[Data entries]
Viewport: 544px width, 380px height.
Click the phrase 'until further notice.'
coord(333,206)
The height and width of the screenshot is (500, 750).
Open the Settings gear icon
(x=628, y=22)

--

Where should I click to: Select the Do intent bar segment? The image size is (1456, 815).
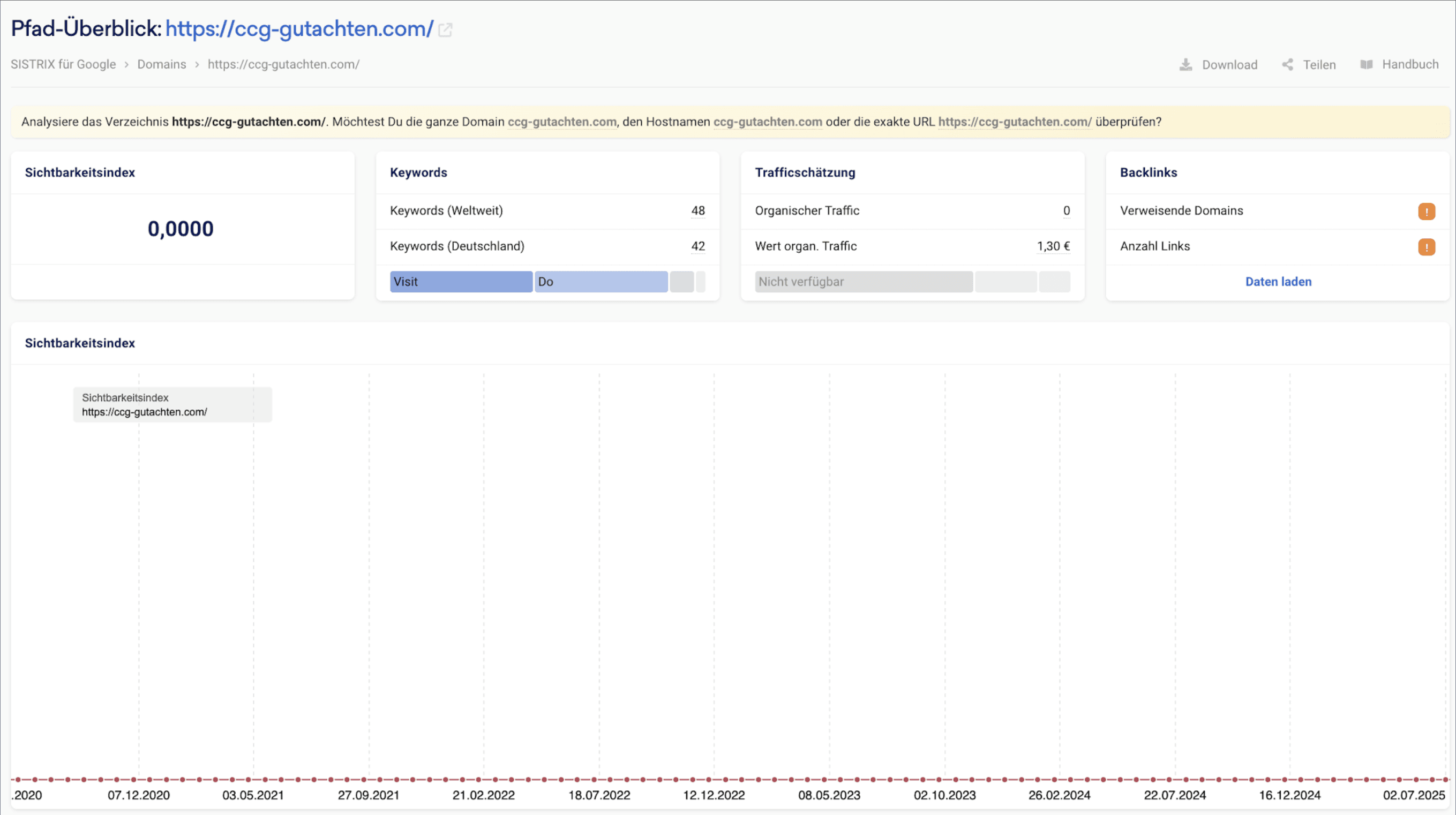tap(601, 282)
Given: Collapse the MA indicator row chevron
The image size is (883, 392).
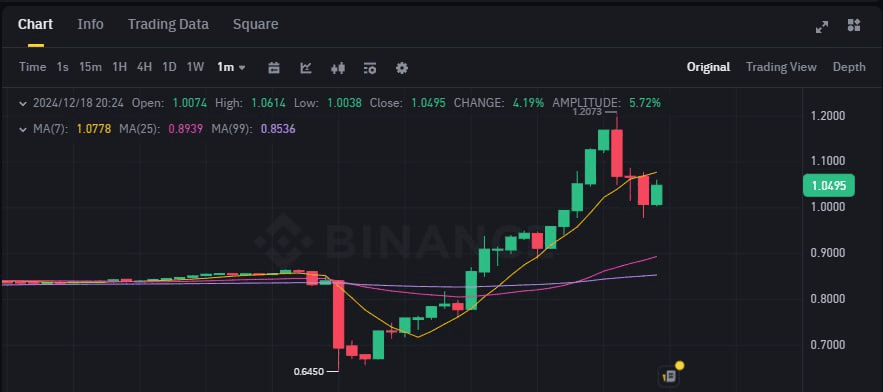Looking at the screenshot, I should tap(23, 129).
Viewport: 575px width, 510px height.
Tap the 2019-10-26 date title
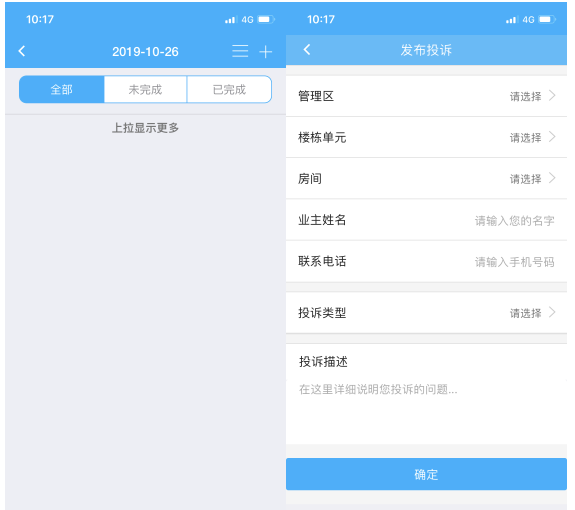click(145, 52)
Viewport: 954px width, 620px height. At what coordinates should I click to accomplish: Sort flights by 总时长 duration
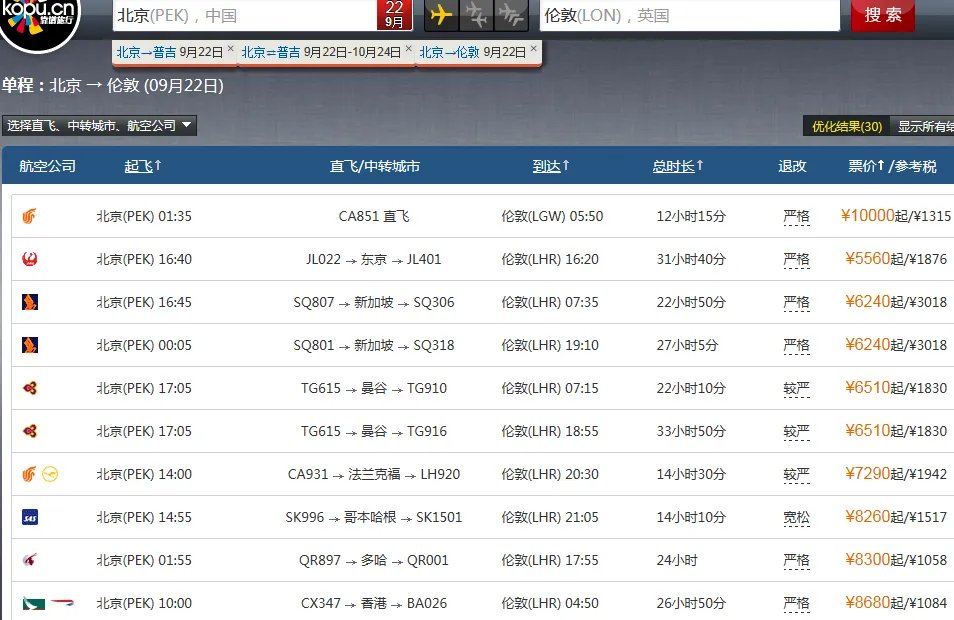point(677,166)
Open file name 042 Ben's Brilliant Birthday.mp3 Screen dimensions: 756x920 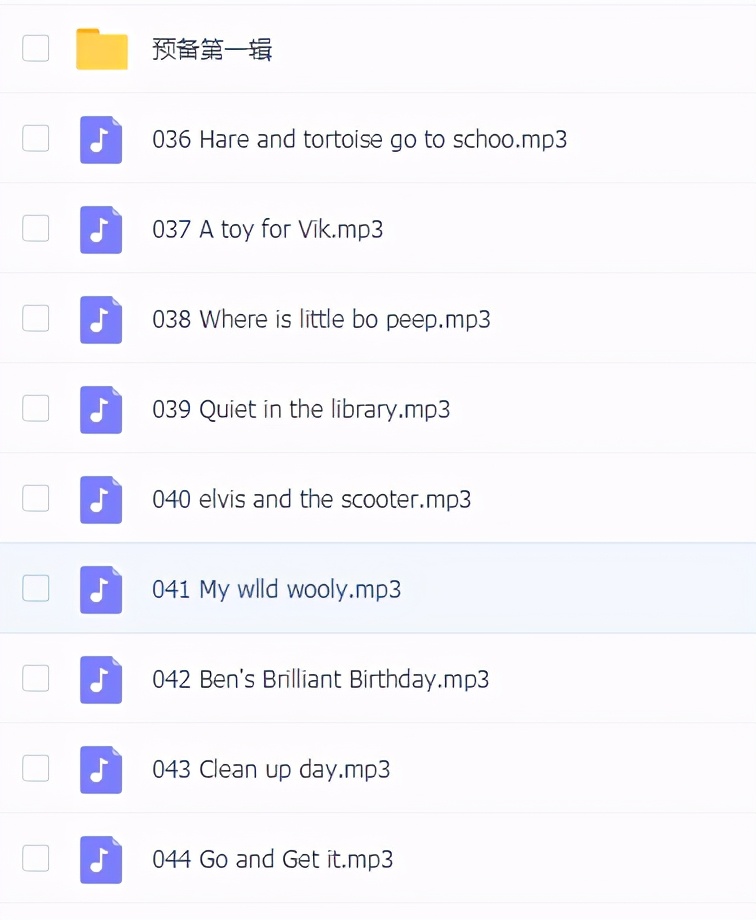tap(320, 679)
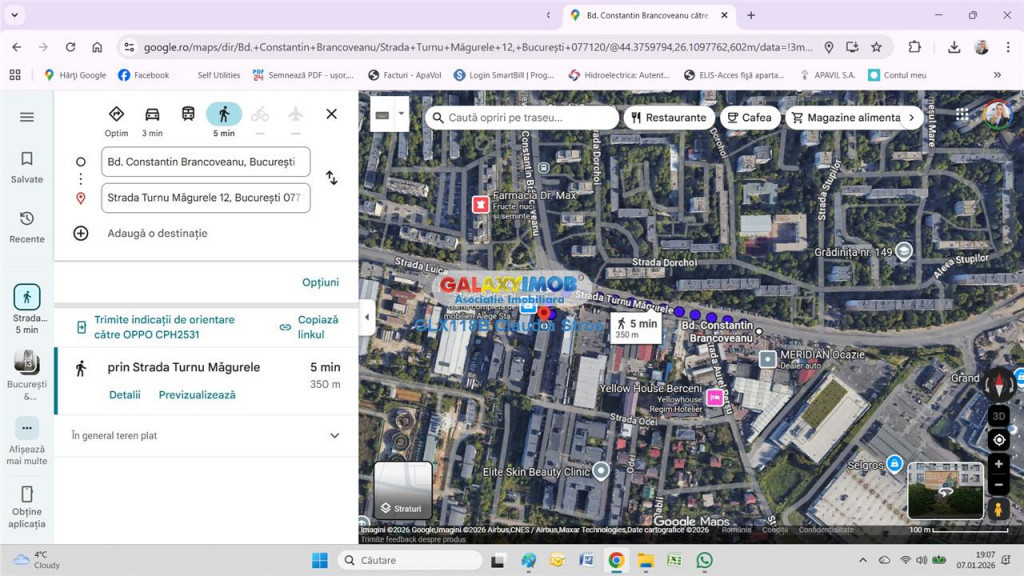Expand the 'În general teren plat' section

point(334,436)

==

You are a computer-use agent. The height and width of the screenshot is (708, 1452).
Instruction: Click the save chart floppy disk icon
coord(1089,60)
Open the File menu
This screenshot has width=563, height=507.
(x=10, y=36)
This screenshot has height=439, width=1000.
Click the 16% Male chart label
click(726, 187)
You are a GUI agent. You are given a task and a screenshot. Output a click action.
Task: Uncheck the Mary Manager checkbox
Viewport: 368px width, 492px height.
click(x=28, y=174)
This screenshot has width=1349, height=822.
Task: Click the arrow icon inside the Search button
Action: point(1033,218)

- What you will do -
Every line above with the string "agent" in it needs to be copied.

- Exercise response -
You are a computer-use agent. The height and width of the screenshot is (708, 1452).
You are a GUI agent. You are given a task and a screenshot. Output a click action.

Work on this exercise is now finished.